Can Arts Stop a Bullet?
by Constantine Pakavakis
PEN Melbourne’s WfPC is collaborating with the peace activist movement and the campaign to free Julian Assange.
At a recent “Call for Peace, Truth Not War” rally, colourful signs, banners and the thumping beat of Richie Haven’s Freedom on the stepped forecourt of Melbourne’s State Library reminded me of how once we stopped a war. Music and art are powerful, they make us feel.
In Can Art Stop a Bullet? by Street and Cantwell, artist William Kelly articulates the thoughts of some of the world’s most influential thinkers and artists about how art can contribute to humanity’s desire for peace.
“The military has their tanks, bombs, battleships, and drones. They have their honour rolls of war, their medals, their ‘heroes’. They have their statues, monuments, and triumphal arches – dedicated to conflict – and they have their weapons.
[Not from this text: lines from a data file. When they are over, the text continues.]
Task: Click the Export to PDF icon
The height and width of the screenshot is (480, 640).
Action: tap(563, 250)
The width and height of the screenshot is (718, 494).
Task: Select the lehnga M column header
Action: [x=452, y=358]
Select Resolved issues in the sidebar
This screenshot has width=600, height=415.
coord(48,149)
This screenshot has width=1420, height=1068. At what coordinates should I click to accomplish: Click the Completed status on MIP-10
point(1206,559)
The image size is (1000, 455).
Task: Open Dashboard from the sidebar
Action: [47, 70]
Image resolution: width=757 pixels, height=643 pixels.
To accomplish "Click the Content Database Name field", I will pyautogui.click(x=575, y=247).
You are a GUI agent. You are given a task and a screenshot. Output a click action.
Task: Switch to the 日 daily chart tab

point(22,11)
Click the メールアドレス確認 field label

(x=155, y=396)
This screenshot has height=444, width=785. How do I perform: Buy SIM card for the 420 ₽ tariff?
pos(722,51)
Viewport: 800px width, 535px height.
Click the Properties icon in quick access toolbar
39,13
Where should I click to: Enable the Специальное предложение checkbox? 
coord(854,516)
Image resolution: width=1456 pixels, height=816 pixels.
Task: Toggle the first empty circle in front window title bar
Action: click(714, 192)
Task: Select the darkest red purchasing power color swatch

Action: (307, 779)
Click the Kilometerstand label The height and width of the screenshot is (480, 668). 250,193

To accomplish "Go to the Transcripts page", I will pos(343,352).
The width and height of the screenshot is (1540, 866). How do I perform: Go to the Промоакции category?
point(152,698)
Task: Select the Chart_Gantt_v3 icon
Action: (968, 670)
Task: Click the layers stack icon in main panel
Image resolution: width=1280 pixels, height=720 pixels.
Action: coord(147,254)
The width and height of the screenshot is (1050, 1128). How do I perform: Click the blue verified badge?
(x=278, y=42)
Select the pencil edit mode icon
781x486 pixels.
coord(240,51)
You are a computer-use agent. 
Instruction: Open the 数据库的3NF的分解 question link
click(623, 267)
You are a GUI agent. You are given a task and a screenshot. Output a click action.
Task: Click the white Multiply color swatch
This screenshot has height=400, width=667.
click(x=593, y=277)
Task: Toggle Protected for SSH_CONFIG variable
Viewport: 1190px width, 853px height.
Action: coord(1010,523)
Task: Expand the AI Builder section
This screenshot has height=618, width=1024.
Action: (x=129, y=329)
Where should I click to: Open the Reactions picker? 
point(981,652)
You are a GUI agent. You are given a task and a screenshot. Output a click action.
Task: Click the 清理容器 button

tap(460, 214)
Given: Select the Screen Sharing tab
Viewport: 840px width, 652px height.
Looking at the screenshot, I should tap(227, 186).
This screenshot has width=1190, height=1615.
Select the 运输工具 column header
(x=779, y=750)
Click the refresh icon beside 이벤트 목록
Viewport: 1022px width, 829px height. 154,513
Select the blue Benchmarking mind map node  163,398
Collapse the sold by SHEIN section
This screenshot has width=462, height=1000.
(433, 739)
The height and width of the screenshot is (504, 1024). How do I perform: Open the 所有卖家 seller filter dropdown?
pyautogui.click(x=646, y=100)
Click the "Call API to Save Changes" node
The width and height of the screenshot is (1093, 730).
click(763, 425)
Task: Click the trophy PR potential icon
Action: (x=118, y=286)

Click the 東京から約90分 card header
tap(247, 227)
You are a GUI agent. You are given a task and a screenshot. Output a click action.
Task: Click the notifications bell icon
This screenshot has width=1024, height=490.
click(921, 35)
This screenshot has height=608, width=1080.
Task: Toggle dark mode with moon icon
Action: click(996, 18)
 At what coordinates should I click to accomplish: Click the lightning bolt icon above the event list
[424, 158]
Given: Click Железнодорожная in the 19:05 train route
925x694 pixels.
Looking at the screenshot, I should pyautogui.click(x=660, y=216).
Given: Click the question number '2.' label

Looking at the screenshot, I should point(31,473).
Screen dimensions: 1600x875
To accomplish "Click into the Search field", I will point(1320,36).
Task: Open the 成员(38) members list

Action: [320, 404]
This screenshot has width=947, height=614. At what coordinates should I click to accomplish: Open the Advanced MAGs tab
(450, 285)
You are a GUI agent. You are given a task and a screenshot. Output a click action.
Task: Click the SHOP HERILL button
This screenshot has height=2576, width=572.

I have a pencil.”
As the new AUKUS military alliance of the UK, US and Australia prepares for a possible war with China, I believe the scope of Writers for Peace must be broad enough to include every form of writing and art that speaks up for our humanity.
In Melbourne, the home of Julian Assange, a recent collaboration involved a joint venture with Melbourne City Council. They provided us with a site for the exhibition of Anything To Say?, a bronze life size sculpture by artist Davide Dormino of Julian Assange, Chelsea Manning and Edward Snowden, each standing on a chair, with a fourth ‘Empty Chair’ for the public to ‘have a say’. At the public event, the father of Julian Assange, John Shipton, David McBride, a whistleblower who exposed Australian war crimes in Afghanistan, Councillor Dr. Olivia Ball, and Dean Yates, the former Reuters chief in Iraq at the time of the Collateral Murders, joined PEN Melbourne’s Chris McKenzie and Dr Jo Scicluna in forcefully calling for Julian’s release and the fundamental right of freedom of expression.
Peace education and children’s literature is another area of interest for our WfPC. We must counter the glorification of killing. In Homer’s Iliad, the sirens that lure sailors to their death are not seducing them with heavenly enchantments of peace and tranquility, no, their irresistable lures sing of the glory of war. Militarism is deeply set in a culture of anthems, military songs and music. Movies, books and art idolize militaristic bravery, heroism, and the willingness to kill.
As co-author of an anti-war novel Earthrunner and the War of Water, I have been giving talks in schools about the futility of war and urging students to claim their agency for a peaceful future. In Australia, conscription for a war with China has already been flagged in the media; taxes being used for exorbitantly priced nuclear submarines are depriving urgently needed affordable housing, medical care, and education; and the reality of becoming a nuclear target because of US bases in Australia, must all be known.
Combating climate disaster is an essential part of this work too. PEN Melbourne Writers for Peace has been working within the Independent Peaceful Australia Network to organise peace rallies and to include environmental organisations. The urgency to reverse climate warming was highlighted by UN Secretary-General António Guterres with a final warning for “climate action on all fronts: everything, everywhere, all at once.” Yet global military conflicts are a real and present danger to climate action. The hidden carbon footprint of the world’s militaries was estimated at 6%, excluding emissions caused by war and the reconstruction required afterwards.
For teachers seeking to incorporate peace into their programs, the Peace Literacy Institute https://www.peaceliteracy.org/ offers free curriculum resources and some online training programs which are worth investigating.
John Lennon’s words “Imagine all the people, livin’ life in peace” continue to challenge us all as writers.